And for similar reasons.

Every couple of years, it seems, there's a scandal in academia, whether it's related to plagiarism, or grant-making, or conducting scientific studies that do more to capture headlines or funding than advance common knowledge and understanding.

The erosion of public confidence in our great institutions is not sustainable. We have some hard choices to make.

But I am an optimist. I think we can choose wisely. In fact, many of us already are choosing wisely.

Painting on a Global Canvas

Today, as learning is shared and new technologies are exported globally, we are presented with the opportunity to paint on very big canvases.

A century ago, a student attending this university might have applied his learning on the family farm — perhaps a couple of hundred acres in Franklin or McPherson County. I can't imagine he gave much thought to how his work might impact people in Eastern Europe or Southeast Asia.

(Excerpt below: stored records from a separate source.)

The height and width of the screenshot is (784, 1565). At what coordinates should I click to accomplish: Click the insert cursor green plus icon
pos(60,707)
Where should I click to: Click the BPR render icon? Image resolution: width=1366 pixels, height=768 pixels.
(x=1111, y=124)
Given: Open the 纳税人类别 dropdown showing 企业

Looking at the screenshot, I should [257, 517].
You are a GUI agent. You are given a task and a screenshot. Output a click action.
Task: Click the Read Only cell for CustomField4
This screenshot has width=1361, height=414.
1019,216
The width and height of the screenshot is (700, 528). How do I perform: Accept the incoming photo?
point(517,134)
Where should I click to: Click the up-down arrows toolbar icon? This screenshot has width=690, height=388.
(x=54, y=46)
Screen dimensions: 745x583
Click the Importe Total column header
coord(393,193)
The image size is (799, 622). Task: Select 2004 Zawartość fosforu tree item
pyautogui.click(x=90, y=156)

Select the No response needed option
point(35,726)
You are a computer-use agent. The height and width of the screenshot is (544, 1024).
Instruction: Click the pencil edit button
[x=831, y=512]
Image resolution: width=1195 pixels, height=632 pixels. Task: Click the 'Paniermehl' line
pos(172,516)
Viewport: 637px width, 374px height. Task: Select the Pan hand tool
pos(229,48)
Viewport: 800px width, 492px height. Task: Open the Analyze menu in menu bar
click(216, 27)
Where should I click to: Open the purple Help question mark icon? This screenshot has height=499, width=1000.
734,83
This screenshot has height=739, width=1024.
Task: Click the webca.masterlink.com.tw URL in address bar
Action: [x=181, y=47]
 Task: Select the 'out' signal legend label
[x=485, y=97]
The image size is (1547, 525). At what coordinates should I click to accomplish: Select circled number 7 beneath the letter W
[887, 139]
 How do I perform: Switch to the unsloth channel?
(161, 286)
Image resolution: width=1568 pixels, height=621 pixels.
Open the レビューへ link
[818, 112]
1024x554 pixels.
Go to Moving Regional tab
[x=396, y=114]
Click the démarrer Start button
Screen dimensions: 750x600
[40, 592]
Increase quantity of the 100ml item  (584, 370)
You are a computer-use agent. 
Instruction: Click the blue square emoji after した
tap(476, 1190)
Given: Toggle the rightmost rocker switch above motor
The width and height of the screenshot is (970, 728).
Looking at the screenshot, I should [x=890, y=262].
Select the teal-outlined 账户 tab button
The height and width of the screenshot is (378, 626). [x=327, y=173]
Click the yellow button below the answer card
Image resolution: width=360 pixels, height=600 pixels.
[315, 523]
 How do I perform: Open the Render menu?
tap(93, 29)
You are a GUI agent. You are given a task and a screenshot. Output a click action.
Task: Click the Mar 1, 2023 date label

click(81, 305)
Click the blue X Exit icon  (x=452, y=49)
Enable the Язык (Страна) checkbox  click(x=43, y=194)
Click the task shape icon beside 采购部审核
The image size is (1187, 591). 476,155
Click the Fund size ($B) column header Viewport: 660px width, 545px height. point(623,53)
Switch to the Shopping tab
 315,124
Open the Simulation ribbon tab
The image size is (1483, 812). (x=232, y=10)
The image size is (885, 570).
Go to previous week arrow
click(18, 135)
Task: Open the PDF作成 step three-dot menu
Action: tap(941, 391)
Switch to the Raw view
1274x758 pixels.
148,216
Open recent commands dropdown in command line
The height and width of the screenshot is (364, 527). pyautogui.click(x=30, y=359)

But today, the work men and women conduct here in research bioenergy, animal health, plant science, and food safety and security has implications worldwide. The same progress you bring to Franklin County can be shared with farmers in Thailand.

I marvel at how big our canvases have become. When I began my career as a physician, I treated individuals. Next I went to work for a drug company, where I treated populations. Today, I work for a company that provides more than 1 billion servings of food a day to people in more than 200 countries. My work impacts people across the globe.

It's a great privilege. But it is also a huge responsibility.

Nearly a decade ago, when I joined PepsiCo., we saw a growing consumer focus on health and wellness and rising environmental concerns in communities across the globe.

At the same time, we also looked out across a business landscape that operated under the false assumption that sustainability and profitability had to be an either/or choice.

Against that backdrop, we chose both. We resolved to embed sustainability into our business — and make sustainable business practices a growth engine for PepsiCo.

It was our premise then — as now — that sustainability and profitability not only can be — but must be — inextricably linked if a company expects to retain its license to operate.

What was a fairly novel idea back then has gained enormous traction a decade on. I am heartened to see that more individuals and institutions are beginning to choose this path, especially an emerging class of socially minded entrepreneurs.

A shift is underway: Not so long ago, companies made money any way they could, and made as much of it as they could. If there was money left over at the end of the fiscal year, after all the expenses were paid, many wrote a check to a charity.

But today, how you make your money is becoming as important as how much money you make.

But heading down the path of ethical sustainability presents a new set of choices.

I am a scientist. And many of you in the audience are either trained scientists or training to become one.

We scientists usually launch a scientific inquiry by asking a deceptively simple question: Can we?

At my company, those questions might look like …

  • Can we take an iconic food product beloved by millions … and increase its nutrition credentials without compromising its flavor or good standing in the market?
  • Can we improve sustainability on the farms where our raw ingredients are grown?
  • Can we reduce our water consumption by 50 percent?
  • Can we capture even bigger crop yields while using even less water and land?

Next, we ask the harder question: "How will we…?"

This is where the sleeves are rolled up. This is where the real science gets done: The computer modeling … the lab testing … the prototypes that fail, and fail again, and fail again, until you finally get it right.

For a food and beverage company, that translates into putting a new or improved product on the grocery shelf. For you, that might mean conducting experiments and publishing your results in an academic journal. For a member of Congress, that might mean shepherding a legislative proposal into law.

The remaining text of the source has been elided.